WHITEHEAD: "Well, one example is that of course people who live together, we used to say 'they're shacking up.' And there was definitely moral criticism. Now, of course, it's very neutral. It's 'living together' or even more social scientific, 'cohabitation.'"
RS: "It sounds like, you know, you're raising mice or something."
WHITEHEAD: "Well, exactly. One thing that's interesting to me is the degree to which the words 'love,' 'romance,' 'my one and only' have been leeched out of the whole vocabulary that surrounds courtship and marriage. It's more practical and more highly rationalized, so that some of the -- along with the moral content, the religious and spiritual and, you know, the 'soul mate' notion has also been leeched out of the language. It is very much down-to-earth and close to the language of the business world."
AA: "And you might end up with a 'trophy wife,' right?"
WHITEHEAD: "Oh, that's another good one. I forgot about that. A trophy wife is the, usually, second marriage by a powerful, older man to a young, beautiful, fertile woman. And the implication is the first wife has been worn out or used up, or simply doesn't reflect the social aspirations of the powerful man."
RS: That was Barbara Dayfoe Whitehead at the National Marriage Project at Rutgers University.
AA: So then there are practical issues. Like what should an unmarried couple who live together call each other?
RS: In the case of same-sex couples, the options are even more limited. Kitt Cherry is an author, poet and retired journalist in Los Angeles. She says that when she refers to her "partner," a lot of people think she means her business partner.
AA: They've tried saying "spouse." But that, she says, sounds too formal -- yet "partner" sound too neutral.

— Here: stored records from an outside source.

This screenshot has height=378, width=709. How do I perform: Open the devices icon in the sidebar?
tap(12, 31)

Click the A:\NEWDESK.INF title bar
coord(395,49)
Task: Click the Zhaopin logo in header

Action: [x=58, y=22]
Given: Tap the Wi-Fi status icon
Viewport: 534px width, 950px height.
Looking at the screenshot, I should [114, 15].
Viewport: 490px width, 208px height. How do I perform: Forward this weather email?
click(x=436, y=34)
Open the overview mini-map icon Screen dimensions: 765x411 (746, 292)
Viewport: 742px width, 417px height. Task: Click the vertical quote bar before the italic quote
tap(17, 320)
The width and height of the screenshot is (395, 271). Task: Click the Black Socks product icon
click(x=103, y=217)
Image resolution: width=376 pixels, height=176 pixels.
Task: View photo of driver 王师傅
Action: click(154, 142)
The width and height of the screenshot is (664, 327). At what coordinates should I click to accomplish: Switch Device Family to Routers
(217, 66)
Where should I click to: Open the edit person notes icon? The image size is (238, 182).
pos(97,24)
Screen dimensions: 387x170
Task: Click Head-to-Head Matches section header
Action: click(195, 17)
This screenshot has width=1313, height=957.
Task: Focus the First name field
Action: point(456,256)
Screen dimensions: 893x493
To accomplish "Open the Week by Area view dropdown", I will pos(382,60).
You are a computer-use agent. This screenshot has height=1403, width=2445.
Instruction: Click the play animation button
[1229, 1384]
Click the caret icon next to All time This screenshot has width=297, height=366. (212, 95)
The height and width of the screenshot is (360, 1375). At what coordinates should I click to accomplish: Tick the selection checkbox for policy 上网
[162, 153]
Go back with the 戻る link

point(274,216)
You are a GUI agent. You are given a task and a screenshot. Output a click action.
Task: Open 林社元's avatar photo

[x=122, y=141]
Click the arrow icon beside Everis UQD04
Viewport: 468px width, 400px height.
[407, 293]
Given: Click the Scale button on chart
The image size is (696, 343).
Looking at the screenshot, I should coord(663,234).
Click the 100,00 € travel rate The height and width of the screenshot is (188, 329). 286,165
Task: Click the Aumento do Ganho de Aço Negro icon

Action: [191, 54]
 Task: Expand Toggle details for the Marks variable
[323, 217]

And the problem isn't just here.
RS: Kitt Cherry has written about language in Japan. She checked back with one of her sources to see how the Japanese deal with this.
CHERRY: "And she said because it's so hard to find a word for a partner, out of the Japanese language, for same-sex couples or unmarried couples, that they borrowed the English word and just say it with a Japanese accent."
AA: Mizz Cherry's most recent book is called "Equal Rites," r-i-t-e-s. It's a collection of same-sex commitment ceremonies, the kind she herself used to lead as a minister.
CHERRY: "You know in the standard marriage ceremony they say 'I now pronounce you man and wife' or 'husband and wife.' And I thought I would let you know how we -- some other beautiful ways people said that for same-sex couples. 'I announce to you that they are life partners in the name of God beyond us, God within us and God between us.' Or here's another one: 'By the power of God's love, embodied in your covenant, you are joined one to another.'"
RS: One final point: The debate over same-sex marriage may end up an issue in next year's presidential election. Opponents are seeking a constitutional amendment to define marriage as a union of a man and a woman.